Fernando Rodríguez, um vizinho de Tamayo durante a infância, conta uma história que reflete sua personalidade rebelde nesses anos: “Entramos às escondidas na casa de um vizinho e começamos a pegar sem permissão anonas (uma fruta) de suas árvores. O dono se deu conta e nos perseguiu. Saltamos um muro e nos deparamos com um canal de irrigação. Ele tirou os sapatos e cruzou a água para escapar".
O mexicano casou-se com uma jovem de seu povoado, com quem teve duas filhas, Mariana e Wendy. Emigrou para os Estados Unidos, como a grande maioria das pessoas de sua idade. O povoado de Morelo, de 8.000 habitantes, tem 5.000 camponeses vivendo ao norte do rio Bravo. A maioria se dedica à instalação de telhados em casas de madeira. O casamento chegou ao fim do outro lado da fronteira. Anos depois, ao tomar conhecimento da condenação à pena de morte, Edgar destaca em uma carta: “Por favor, peça a Deus por minhas filhas, pois quase já não sei nada delas por problemas com a outra família, mas com isso estão prejudicando muito a mim e a elas em vez de ajudá-las. Mas sabe o quê? Não guardo rancor nem da minha ex nem de sua família… que Deus as perdoe!”.

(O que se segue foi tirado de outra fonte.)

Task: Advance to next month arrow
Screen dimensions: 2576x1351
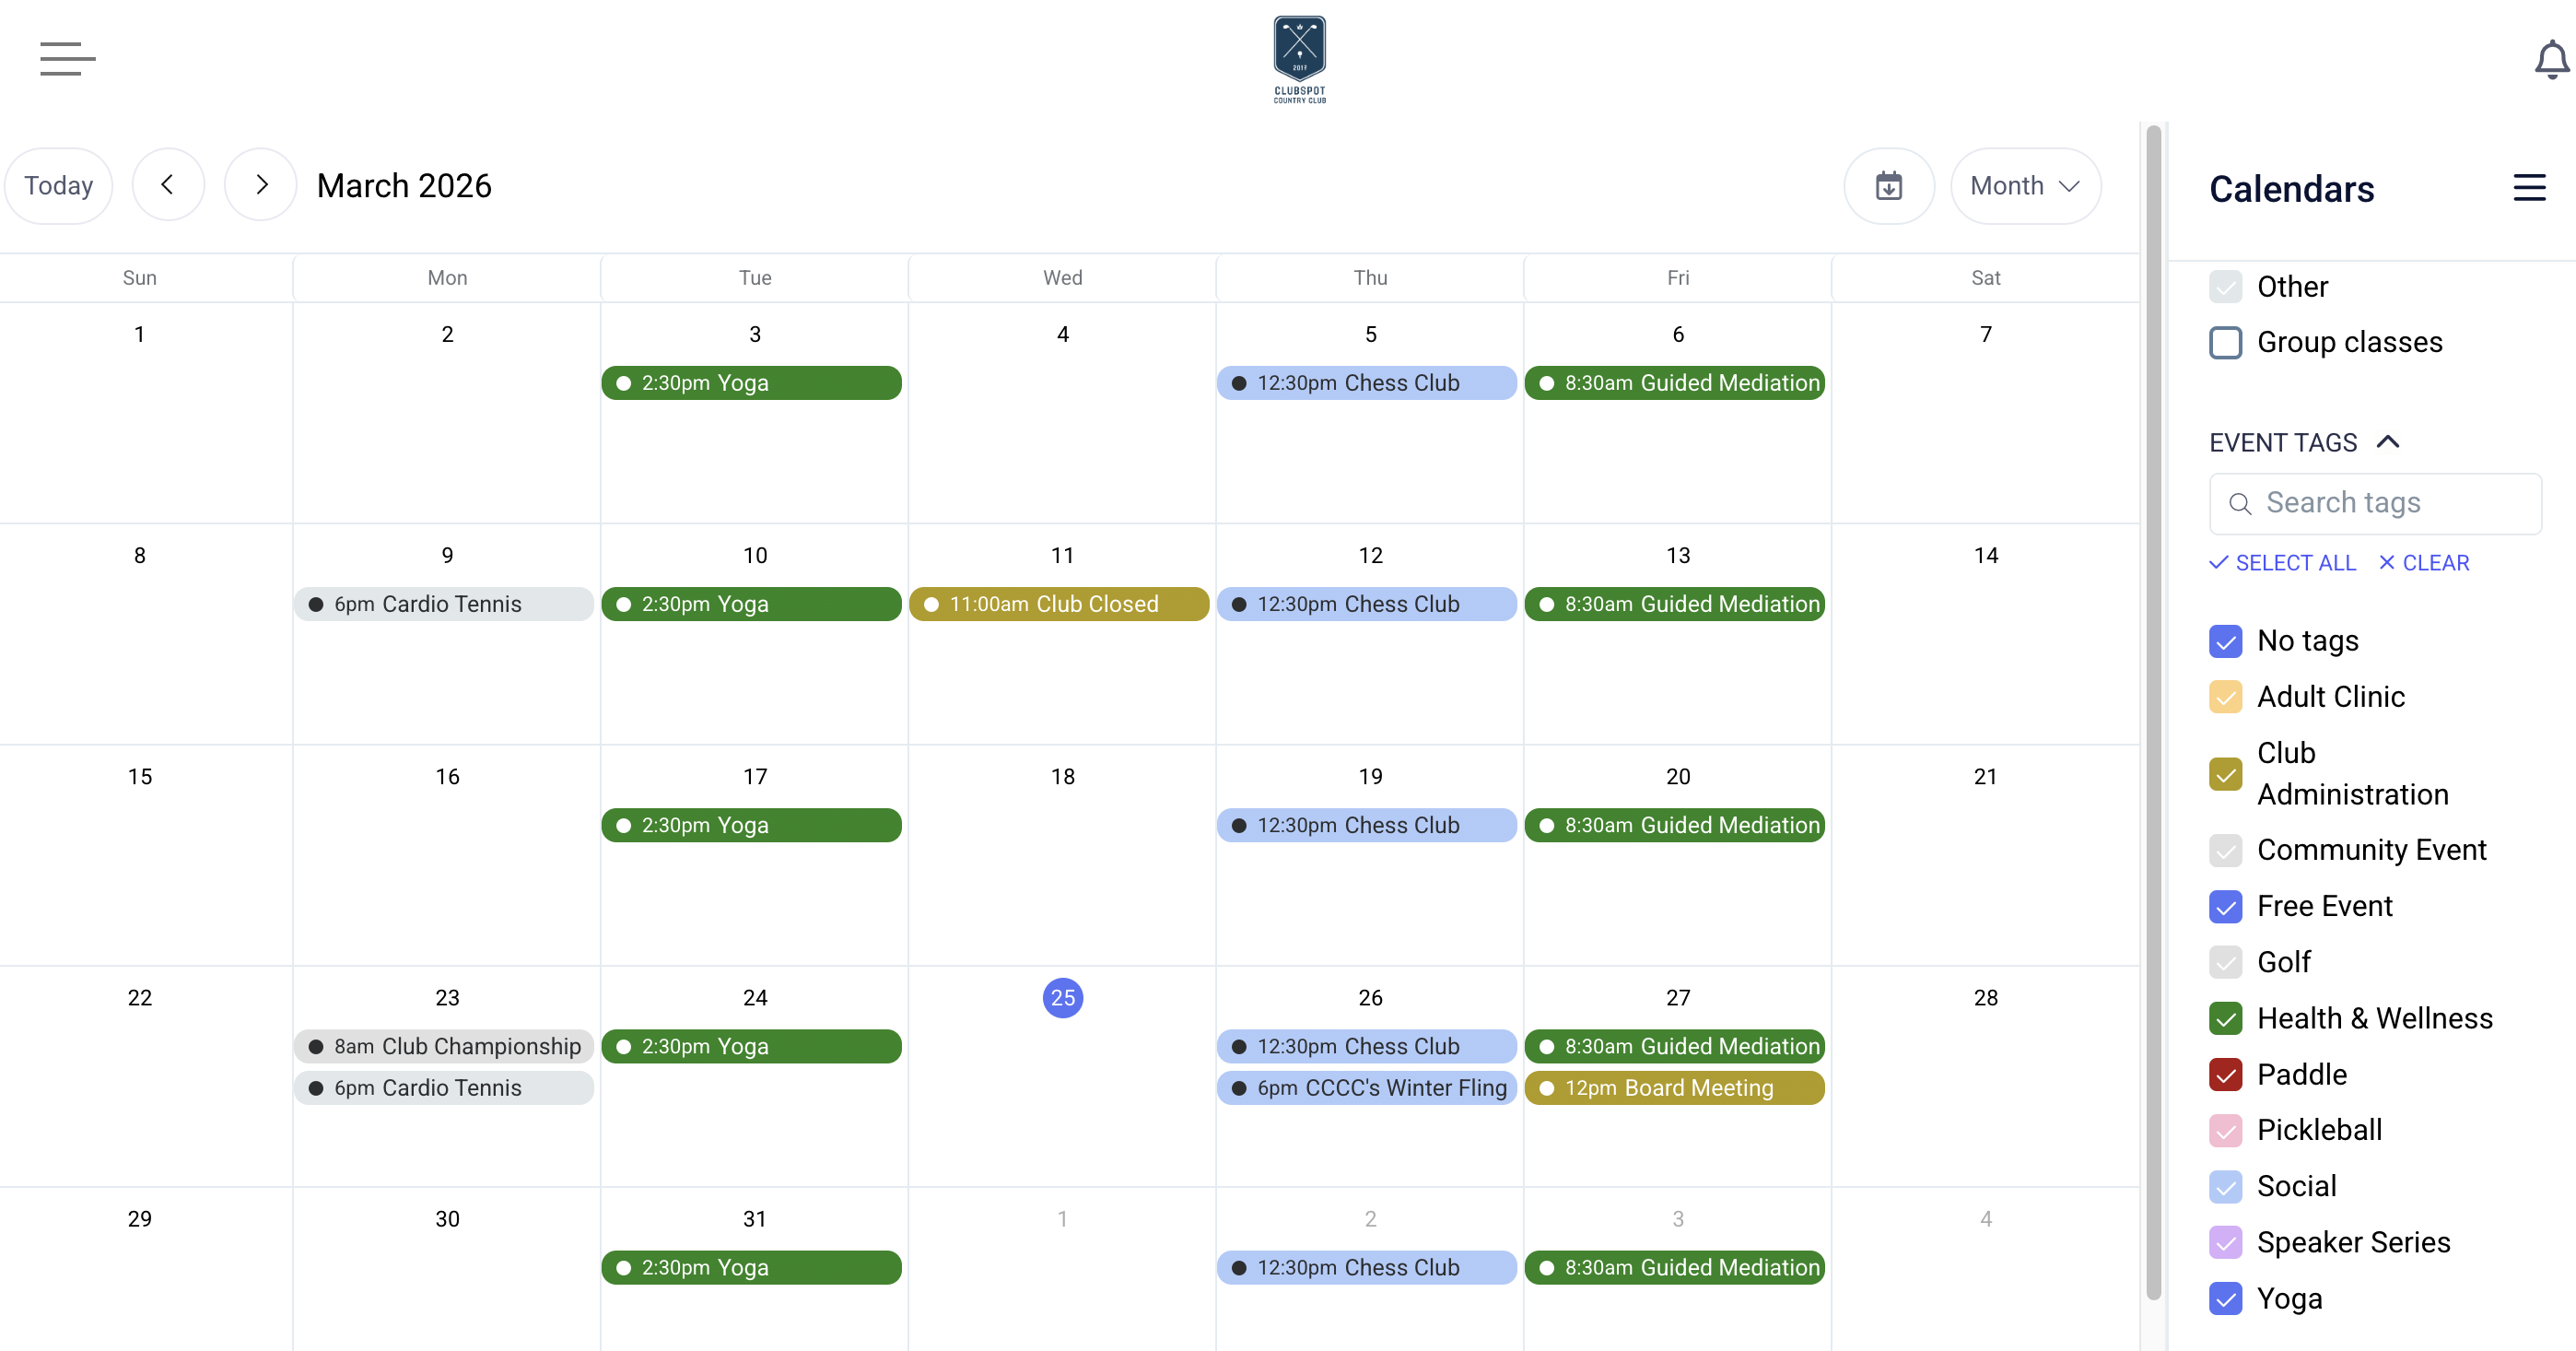Action: pyautogui.click(x=261, y=186)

O preso mantém uma intensa troca de cartas com várias freiras de seu povoado que pertencem à ordem Filhas da Cruz, com sede em Roma, e com um padre que mora na Baixa Califórnia, o padre Bulmaro. Com o alento dos conselhos dos religiosos, começa a ler a Bíblia. “Há ocasiões em que a leio, diariamente, e agorinha estou lendo trechos. Leio todos os salmos. E o salmo maior também é muito lindo. Bom, a verdade é que todos falam muito bonito. Como este, oração de um aflito: “O senhor te abastece de benção na hora da prova”, redige em uma carta em que, como em todas, detalha a hora em que foi escrita: 17h45.
Continuamente reconhece a enorme influência que os religiosos têm sido para ele nesta duas décadas de cárcere (“Ele me faz chorar até quando recebo suas notícias”’, disse sobre Bullmaro). Com o tempo, ele se tornou uma pessoa mais sensível do que acostumava ser em liberdade: “Agora tenho um coração bem mais suave e choro com as cartas”.
A dona de uma sapataria e assistente do secretário da Prefeitura, María Magdalena, escreveu dezenas de cartas a Edgar. Guarda apenas algumas, as outras foram se perdendo em mudanças. “É uma monstruosidade. Está há 20 anos na prisão. Pode se considerar que já é alguém que cumpriu com a Justiça”, o defende.
Na última missiva escrita a um familiar, quando a execução se aproximava e os recursos eram rejeitados um atrás do outro, Edgar acabava dizendo: Cuidem-se muito e nunca, nunca, nunca, se esqueçam de mim”.